**EXERCISE INSTRUCTIONS**
Repeat the data below word for word, leaving out the pictures.

**ENTRIES SUPPLIED**
# # # #

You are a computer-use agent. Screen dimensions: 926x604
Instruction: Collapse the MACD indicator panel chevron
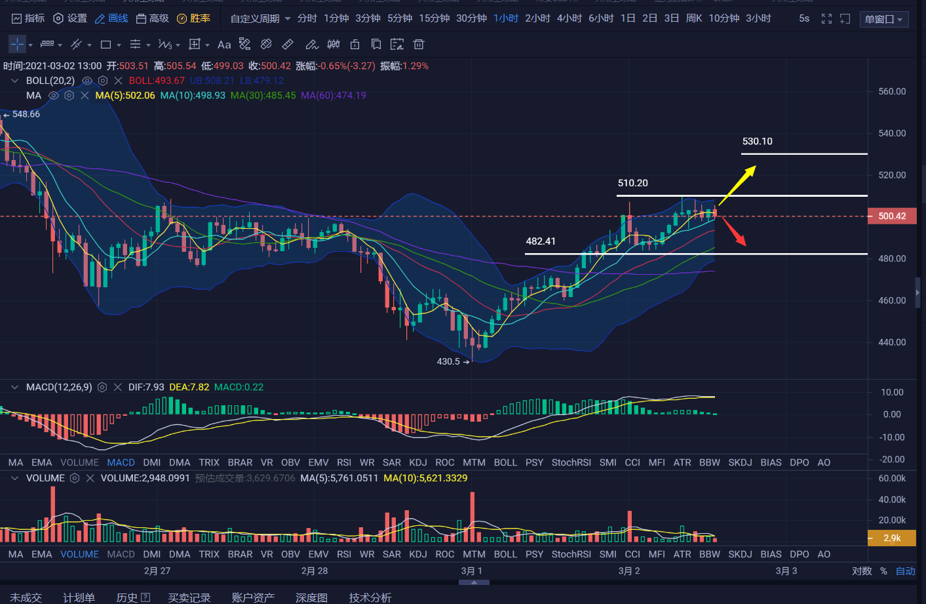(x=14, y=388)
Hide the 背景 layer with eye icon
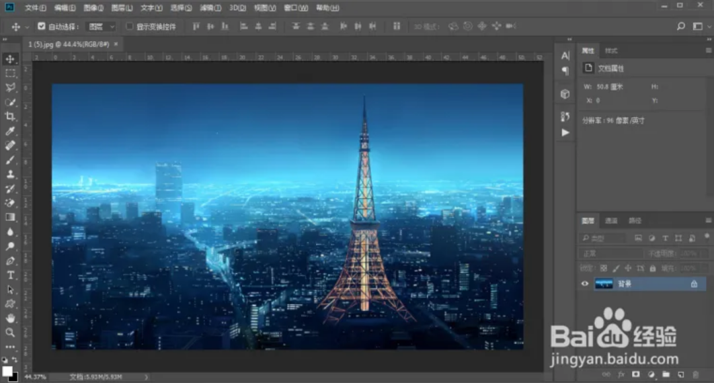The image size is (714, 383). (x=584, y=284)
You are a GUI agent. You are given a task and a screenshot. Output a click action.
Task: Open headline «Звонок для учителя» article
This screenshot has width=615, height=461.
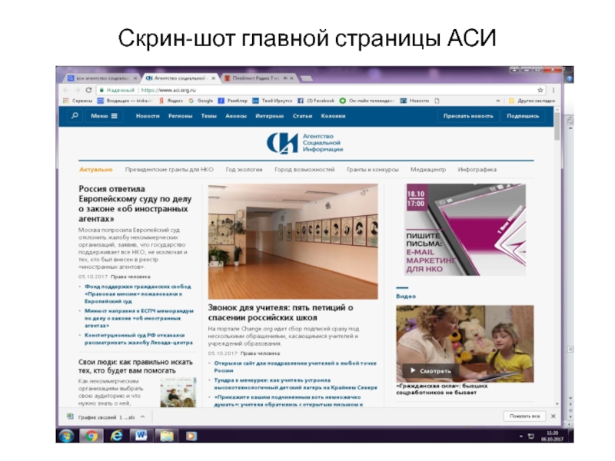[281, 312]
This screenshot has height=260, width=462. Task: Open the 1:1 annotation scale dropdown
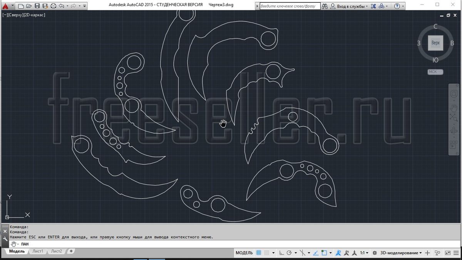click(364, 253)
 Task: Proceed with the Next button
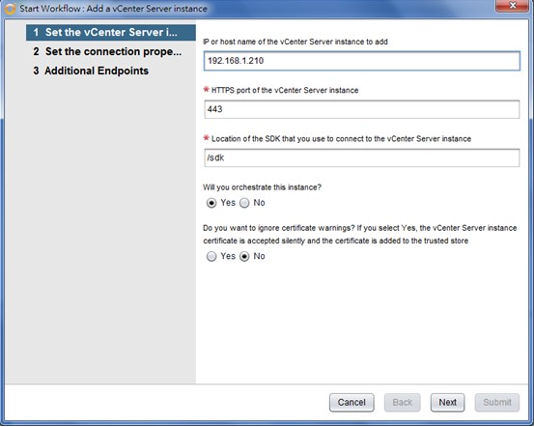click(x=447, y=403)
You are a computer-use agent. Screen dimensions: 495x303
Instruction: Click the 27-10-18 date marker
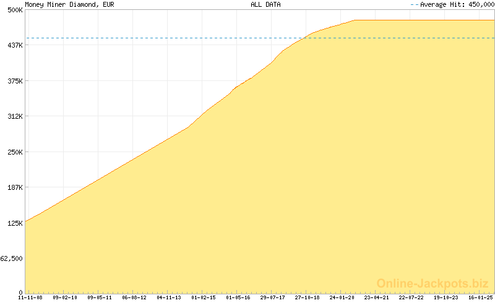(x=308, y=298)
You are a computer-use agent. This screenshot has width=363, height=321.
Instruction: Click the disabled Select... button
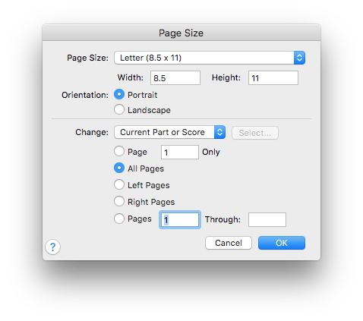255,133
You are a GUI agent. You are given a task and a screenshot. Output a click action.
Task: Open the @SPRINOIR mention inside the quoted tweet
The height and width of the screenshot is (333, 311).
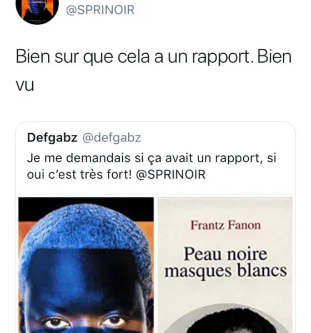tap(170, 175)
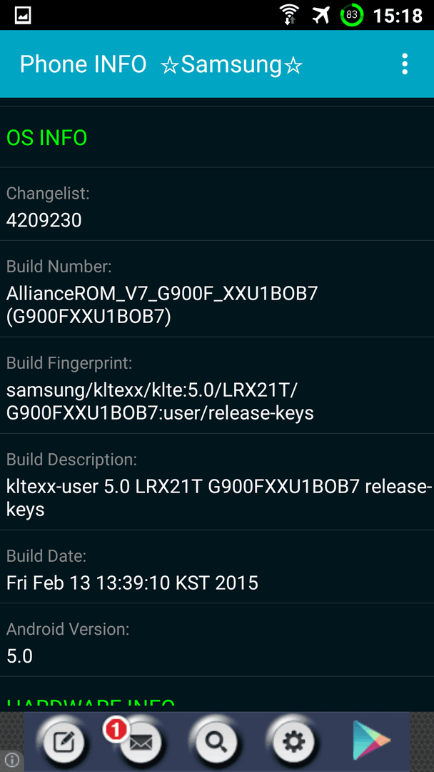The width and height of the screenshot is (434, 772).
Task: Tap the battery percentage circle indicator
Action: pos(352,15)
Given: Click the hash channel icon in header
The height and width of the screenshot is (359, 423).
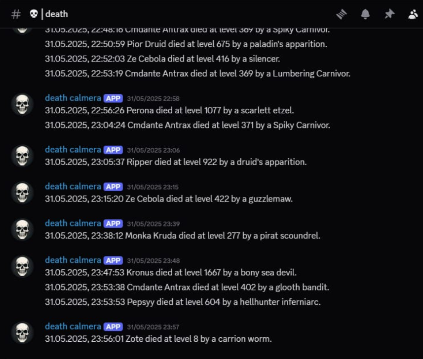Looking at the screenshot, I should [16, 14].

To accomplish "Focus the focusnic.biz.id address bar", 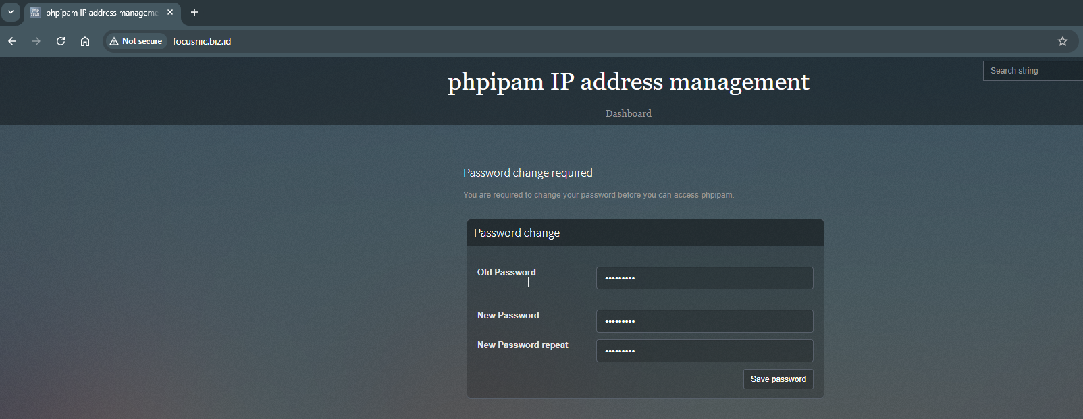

# # # #

**ANSWER TO THIS EXERCISE**
You are a computer-use agent. Screen dimensions: 926x604
Instruction: Collapse the MACD indicator panel chevron
(x=14, y=388)
Hide the 背景 layer with eye icon
The image size is (714, 383). (x=584, y=284)
You are a GUI agent. You are given a task and a screenshot. Output a click action.
Task: Open headline «Звонок для учителя» article
This screenshot has width=615, height=461.
[281, 312]
This screenshot has height=260, width=462. Task: Open the 1:1 annotation scale dropdown
click(364, 253)
 Task: Proceed with the Next button
click(x=447, y=403)
You are a computer-use agent. Screen dimensions: 495x303
Instruction: Click the 27-10-18 date marker
(x=308, y=298)
You are a computer-use agent. This screenshot has width=363, height=321.
Instruction: Click the disabled Select... button
255,133
You are a GUI agent. You are given a task and a screenshot. Output a click action.
Task: Open the @SPRINOIR mention inside the quoted tweet
The height and width of the screenshot is (333, 311).
tap(170, 175)
The width and height of the screenshot is (434, 772).
Task: Tap the battery percentage circle indicator
Action: pos(352,15)
Given: Click the hash channel icon in header
The height and width of the screenshot is (359, 423).
Looking at the screenshot, I should [16, 14].

To accomplish "Focus the focusnic.biz.id address bar", 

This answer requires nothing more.